# @package __global__
defaults:
  - _self_

lm_model: transformer_hier_lm_tts

codebooks_pattern_long:
  modeling: delay
  delay:
    flatten_first: 0
    empty_initial: 0

transformer_lm_hier_long:
  dim: 512
  num_heads: 8
  num_layers: 8
  hidden_scale: 4
  n_q: 8
  card: 1024
  dropout: 0.
  emb_lr: null
  activation: gelu
  norm_first: false        # use pre-norm instead of post-norm
  bias_ff: true            # use bias for the feedforward
  bias_attn: true          # use bias for the attention
  bias_proj: true          # use bias for the output projections
  past_context: null
  causal: true
  custom: false                 # use custom MHA implementation
  memory_efficient: false       # use flash attention
  attention_as_float32: false   # use float32 for the attention part,
                                # recommended at the moment when memory_efficient is True.
  layer_scale: null
  positional_embedding: sin     # positional embedding strategy (sin, rope, or sin_rope).

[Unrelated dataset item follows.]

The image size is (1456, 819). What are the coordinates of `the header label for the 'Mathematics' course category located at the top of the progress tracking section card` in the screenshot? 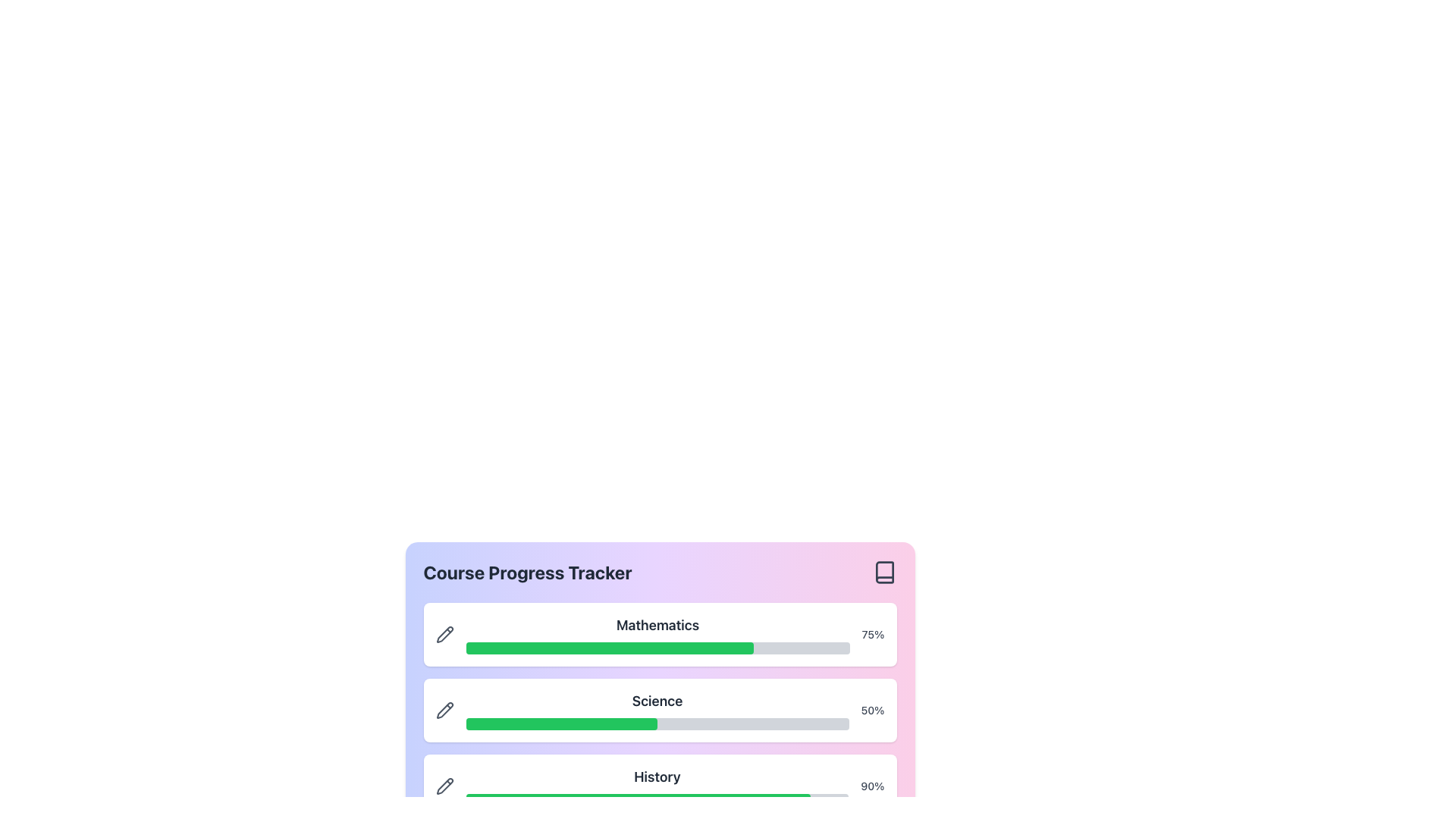 It's located at (657, 635).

  xpos: false                   # apply xpos decay (rope only).
  sep_pos: true                # separate positional embeddings for text and audio.
  checkpointing: none      # layer checkpointing method, can be none, torch, xformers_default.

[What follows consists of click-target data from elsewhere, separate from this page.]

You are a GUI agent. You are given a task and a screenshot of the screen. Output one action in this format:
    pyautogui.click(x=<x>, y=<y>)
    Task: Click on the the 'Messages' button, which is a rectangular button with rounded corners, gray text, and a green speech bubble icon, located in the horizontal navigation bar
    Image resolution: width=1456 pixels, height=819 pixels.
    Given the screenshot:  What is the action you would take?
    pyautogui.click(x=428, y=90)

                           # torch is the slowest but uses the least memory,
                           # xformers_default is somewhere in between.

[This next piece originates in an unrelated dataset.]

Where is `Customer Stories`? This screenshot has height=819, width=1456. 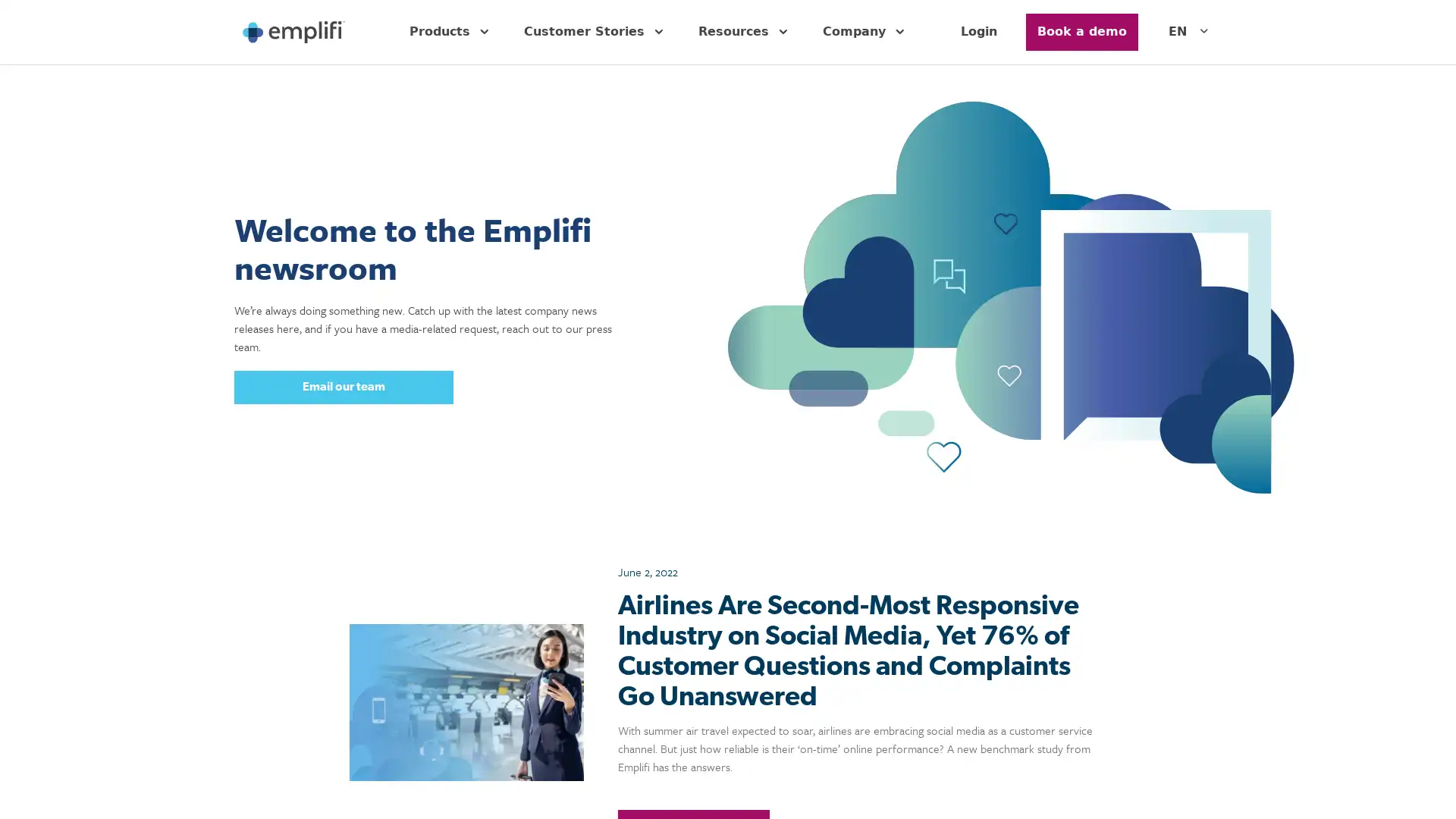
Customer Stories is located at coordinates (595, 32).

  weight_init: null     # weight initialization (null, gaussian or uniform)
  depthwise_init: null  # perform depthwise initialization (null, current, global)
  zero_bias_init: false # initialize bias to zero if bias in linears and
                        # if a weight_init method is used.
  norm: layer_norm             # normalization method to use in transformer.
  cross_attention: false
  qk_layer_norm: false
  qk_layer_norm_cross: false
  attention_dropout: null
  kv_repeat: 1